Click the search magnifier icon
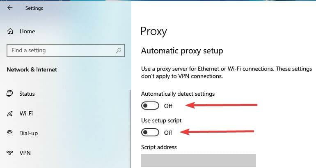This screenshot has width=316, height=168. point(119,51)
::::
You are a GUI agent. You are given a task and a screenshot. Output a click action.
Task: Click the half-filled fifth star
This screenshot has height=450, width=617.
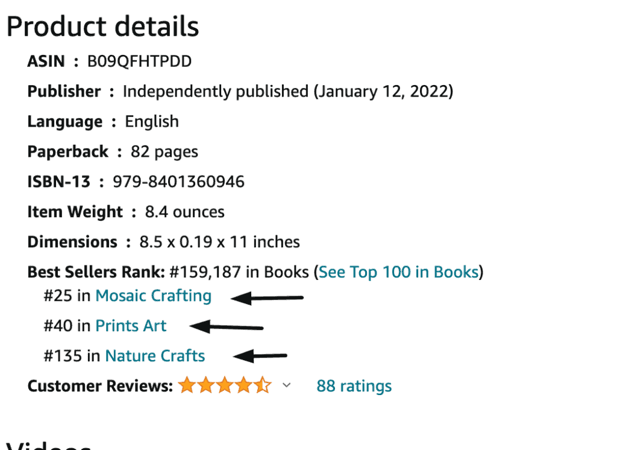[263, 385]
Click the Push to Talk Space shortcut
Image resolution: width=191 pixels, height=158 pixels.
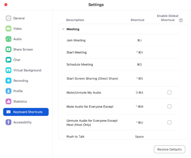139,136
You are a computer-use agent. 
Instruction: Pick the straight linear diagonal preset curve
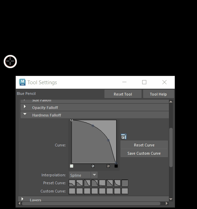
::::
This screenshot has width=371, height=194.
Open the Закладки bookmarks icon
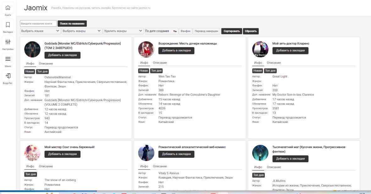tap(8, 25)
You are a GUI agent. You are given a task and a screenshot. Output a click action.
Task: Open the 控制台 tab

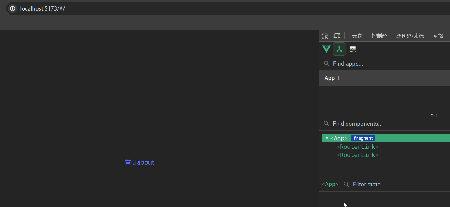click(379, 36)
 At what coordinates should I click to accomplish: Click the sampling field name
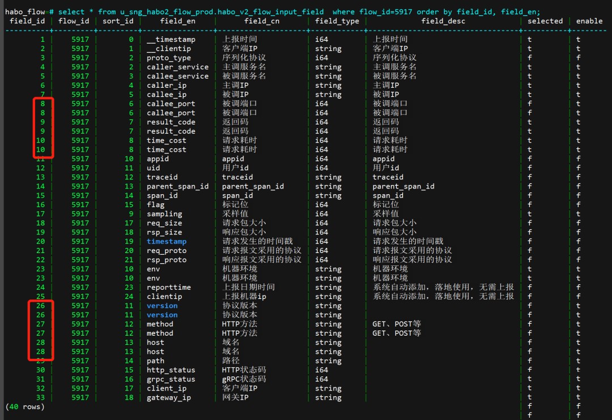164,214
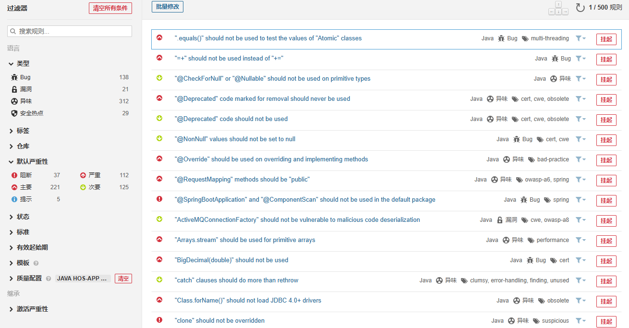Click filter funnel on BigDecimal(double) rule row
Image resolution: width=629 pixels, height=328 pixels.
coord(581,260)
::::
EXERCISE GOAL: All that is wanted is an exact copy of the lines above from the one with "You are a computer-use agent." through the one with "Instruction: Pick the", with both ends included.

ANSWER TO THE EXERCISE:
You are a computer-use agent. 
Instruction: Pick the straight linear diagonal preset curve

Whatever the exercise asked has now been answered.